Starting a business can be a daunting task. There’s funding to secure, buildings to lease or buy and the maddening job of navigating city hall rules and regulations. The process can be overwhelming and enough to make promising entrepreneurs quit before they start.
Heather Barker, assistant professor of design in the College of the Arts, along with her students and a team of innovators and researchers, have made the pathway to business ownership a bit easier with an interactive guide for entrepreneurs that enables them to manage the logistics of starting a business. The BizPort, adopted by the city of Long Beach, offers tips and step-by-step tutorials that not only guide potential business owners through the regulatory process, but offer sustainable plans and operations.
“We wanted to help the city understand what was relevant and what the people needed,” Barker said, “and let the people know they have to deal with the city experience and that’s valuable.”
Barker was recruited a year ago to help on the portal by former student, Harrison Huynh, a member of the city’s Innovation Team, and she didn’t waste time creating a partnership between the team and the school’s design department. Her students used their knowledge of design thinking, breaking down the whys and hows of starting a business, then applying them to the start-up process.
“The process of starting a business in Long Beach now is expedited and hopefully made more efficient,” Barker said. “My students helped with the design and for the second part we worked with Code for America for the app and webpage.”
Barker recently was honored by Mayor Robert Garcia with the City Innovative Award for her collaboration with the city on developing the business portal and her design thinking.
Her design thinking added a new framework for how policy impacts the experience of local business owners.

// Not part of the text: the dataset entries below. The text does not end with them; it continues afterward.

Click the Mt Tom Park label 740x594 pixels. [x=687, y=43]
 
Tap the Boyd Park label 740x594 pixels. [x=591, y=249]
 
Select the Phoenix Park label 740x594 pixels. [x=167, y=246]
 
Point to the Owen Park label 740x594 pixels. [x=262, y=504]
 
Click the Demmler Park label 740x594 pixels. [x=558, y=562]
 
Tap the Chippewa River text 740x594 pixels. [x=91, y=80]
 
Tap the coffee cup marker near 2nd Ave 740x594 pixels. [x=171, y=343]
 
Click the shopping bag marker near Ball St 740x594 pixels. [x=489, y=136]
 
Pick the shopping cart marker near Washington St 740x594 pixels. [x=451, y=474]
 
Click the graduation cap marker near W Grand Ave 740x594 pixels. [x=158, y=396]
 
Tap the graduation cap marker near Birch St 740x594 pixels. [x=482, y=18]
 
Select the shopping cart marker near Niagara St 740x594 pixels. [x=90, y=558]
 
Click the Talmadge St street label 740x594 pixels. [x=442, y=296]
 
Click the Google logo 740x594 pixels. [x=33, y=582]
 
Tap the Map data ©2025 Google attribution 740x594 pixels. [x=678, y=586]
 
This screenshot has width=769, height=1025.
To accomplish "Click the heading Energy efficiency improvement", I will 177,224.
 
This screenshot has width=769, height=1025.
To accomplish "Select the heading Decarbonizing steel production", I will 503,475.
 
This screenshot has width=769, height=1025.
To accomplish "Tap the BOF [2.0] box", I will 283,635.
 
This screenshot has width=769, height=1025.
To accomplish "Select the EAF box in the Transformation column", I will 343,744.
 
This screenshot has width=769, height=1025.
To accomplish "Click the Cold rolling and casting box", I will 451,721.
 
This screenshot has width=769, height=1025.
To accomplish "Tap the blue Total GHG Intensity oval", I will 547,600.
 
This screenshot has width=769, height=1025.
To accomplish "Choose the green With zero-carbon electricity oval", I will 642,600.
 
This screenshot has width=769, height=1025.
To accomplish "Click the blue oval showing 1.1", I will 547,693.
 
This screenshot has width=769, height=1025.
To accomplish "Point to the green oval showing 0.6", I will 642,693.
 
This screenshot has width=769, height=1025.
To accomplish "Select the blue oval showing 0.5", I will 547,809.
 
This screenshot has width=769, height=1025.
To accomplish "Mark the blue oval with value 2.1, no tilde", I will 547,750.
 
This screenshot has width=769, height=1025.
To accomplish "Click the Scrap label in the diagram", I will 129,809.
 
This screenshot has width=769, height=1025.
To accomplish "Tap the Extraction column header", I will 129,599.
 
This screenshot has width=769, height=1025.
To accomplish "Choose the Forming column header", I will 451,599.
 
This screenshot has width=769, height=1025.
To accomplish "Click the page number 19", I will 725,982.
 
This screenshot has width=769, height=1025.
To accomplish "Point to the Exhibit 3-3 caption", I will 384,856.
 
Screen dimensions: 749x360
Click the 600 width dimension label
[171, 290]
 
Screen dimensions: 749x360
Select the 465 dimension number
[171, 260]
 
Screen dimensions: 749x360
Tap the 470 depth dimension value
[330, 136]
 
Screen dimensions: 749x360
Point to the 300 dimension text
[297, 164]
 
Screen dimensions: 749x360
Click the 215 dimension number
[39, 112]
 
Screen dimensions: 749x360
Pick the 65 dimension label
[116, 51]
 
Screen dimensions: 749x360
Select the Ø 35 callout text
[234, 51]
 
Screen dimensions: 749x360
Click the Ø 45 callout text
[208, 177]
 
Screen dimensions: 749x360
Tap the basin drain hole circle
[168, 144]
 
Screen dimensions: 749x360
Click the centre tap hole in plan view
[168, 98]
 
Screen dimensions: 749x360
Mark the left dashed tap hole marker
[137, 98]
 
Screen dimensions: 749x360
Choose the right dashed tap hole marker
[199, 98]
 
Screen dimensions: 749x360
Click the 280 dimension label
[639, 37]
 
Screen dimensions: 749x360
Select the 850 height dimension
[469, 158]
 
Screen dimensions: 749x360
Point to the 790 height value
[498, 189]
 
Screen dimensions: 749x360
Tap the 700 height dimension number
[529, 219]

Barker’s revolutionary way of approaching a sound business plan has earned her not only civic honors, but worldwide recognition. She was invited to speak at a conference in Shanghai in December and has been contacted by officials in South Africa, Australia and various U.S. cities about her design.
Plus, innovation teams across Los Angeles County have started to employ designers to assist in the creation of tools similar to Barker’s plan.
“Cities all over are realizing that government needs to be innovative,” Barker said. “They are not working, they are stagnant, they don’t function.”